- WHAT YOU NEED TO DO:
Below are entries to return in full. Keep each one exact.

- AVAILABLE RECORDS:
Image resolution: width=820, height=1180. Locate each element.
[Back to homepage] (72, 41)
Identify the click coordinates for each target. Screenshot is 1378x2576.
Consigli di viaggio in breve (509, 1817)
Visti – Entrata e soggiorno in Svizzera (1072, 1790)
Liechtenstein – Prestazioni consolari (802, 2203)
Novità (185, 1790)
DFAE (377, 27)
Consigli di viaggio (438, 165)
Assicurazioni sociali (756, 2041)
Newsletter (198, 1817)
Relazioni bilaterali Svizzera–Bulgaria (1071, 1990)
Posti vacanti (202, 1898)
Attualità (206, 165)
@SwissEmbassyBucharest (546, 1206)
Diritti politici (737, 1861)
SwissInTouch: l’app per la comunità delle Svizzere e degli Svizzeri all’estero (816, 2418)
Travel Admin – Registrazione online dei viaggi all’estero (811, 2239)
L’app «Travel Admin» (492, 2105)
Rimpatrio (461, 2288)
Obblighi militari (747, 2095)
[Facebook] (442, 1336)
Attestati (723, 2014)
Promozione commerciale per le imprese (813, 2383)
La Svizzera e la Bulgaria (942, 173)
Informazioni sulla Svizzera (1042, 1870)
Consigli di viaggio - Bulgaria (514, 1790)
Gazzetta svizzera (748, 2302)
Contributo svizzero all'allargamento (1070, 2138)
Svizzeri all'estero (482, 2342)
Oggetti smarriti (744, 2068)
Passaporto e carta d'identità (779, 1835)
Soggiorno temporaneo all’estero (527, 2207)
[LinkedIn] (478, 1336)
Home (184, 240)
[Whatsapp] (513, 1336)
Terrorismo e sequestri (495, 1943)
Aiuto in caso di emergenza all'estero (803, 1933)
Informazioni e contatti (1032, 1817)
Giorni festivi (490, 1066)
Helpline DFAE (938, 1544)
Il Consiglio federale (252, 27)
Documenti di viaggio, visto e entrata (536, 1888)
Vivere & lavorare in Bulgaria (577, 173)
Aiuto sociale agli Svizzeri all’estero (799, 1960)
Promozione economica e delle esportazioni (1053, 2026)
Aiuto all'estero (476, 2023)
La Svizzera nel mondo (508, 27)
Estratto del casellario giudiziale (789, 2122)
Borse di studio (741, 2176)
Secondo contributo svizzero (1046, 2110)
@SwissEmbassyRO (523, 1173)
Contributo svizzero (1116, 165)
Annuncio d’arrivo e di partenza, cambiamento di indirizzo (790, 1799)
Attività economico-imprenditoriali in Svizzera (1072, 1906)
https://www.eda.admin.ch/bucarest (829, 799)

- WRITTEN REPLY:
Image resolution: width=820, height=1180. Locate each element.
[Back to homepage] (72, 41)
Identify the click coordinates for each target. Screenshot is 1378x2576.
Consigli di viaggio in breve (509, 1817)
Visti – Entrata e soggiorno in Svizzera (1072, 1790)
Liechtenstein – Prestazioni consolari (802, 2203)
Novità (185, 1790)
DFAE (377, 27)
Consigli di viaggio (438, 165)
Assicurazioni sociali (756, 2041)
Newsletter (198, 1817)
Relazioni bilaterali Svizzera–Bulgaria (1071, 1990)
Posti vacanti (202, 1898)
Attualità (206, 165)
@SwissEmbassyBucharest (546, 1206)
Diritti politici (737, 1861)
SwissInTouch: l’app per la comunità delle Svizzere e degli Svizzeri all’estero (816, 2418)
Travel Admin – Registrazione online dei viaggi all’estero (811, 2239)
L’app «Travel Admin» (492, 2105)
Rimpatrio (461, 2288)
Obblighi militari (747, 2095)
[Facebook] (442, 1336)
Attestati (723, 2014)
Promozione commerciale per le imprese (813, 2383)
La Svizzera e la Bulgaria (942, 173)
Informazioni sulla Svizzera (1042, 1870)
Consigli di viaggio - Bulgaria (514, 1790)
Gazzetta svizzera (748, 2302)
Contributo svizzero all'allargamento (1070, 2138)
Svizzeri all'estero (482, 2342)
Oggetti smarriti (744, 2068)
Passaporto e carta d'identità (779, 1835)
Soggiorno temporaneo all’estero (527, 2207)
[LinkedIn] (478, 1336)
Home (184, 240)
[Whatsapp] (513, 1336)
Terrorismo e sequestri (495, 1943)
Aiuto in caso di emergenza all'estero (803, 1933)
Informazioni e contatti (1032, 1817)
Giorni festivi (490, 1066)
Helpline DFAE (938, 1544)
Il Consiglio federale (252, 27)
Documenti di viaggio, visto e entrata (536, 1888)
Vivere & lavorare in Bulgaria (577, 173)
Aiuto sociale agli Svizzeri all’estero (799, 1960)
Promozione economica e delle esportazioni (1053, 2026)
Aiuto all'estero (476, 2023)
La Svizzera nel mondo (508, 27)
Estratto del casellario giudiziale (789, 2122)
Borse di studio (741, 2176)
Secondo contributo svizzero (1046, 2110)
@SwissEmbassyRO (523, 1173)
Contributo svizzero (1116, 165)
Annuncio d’arrivo e di partenza, cambiamento di indirizzo (790, 1799)
Attività economico-imprenditoriali in Svizzera (1072, 1906)
https://www.eda.admin.ch/bucarest (829, 799)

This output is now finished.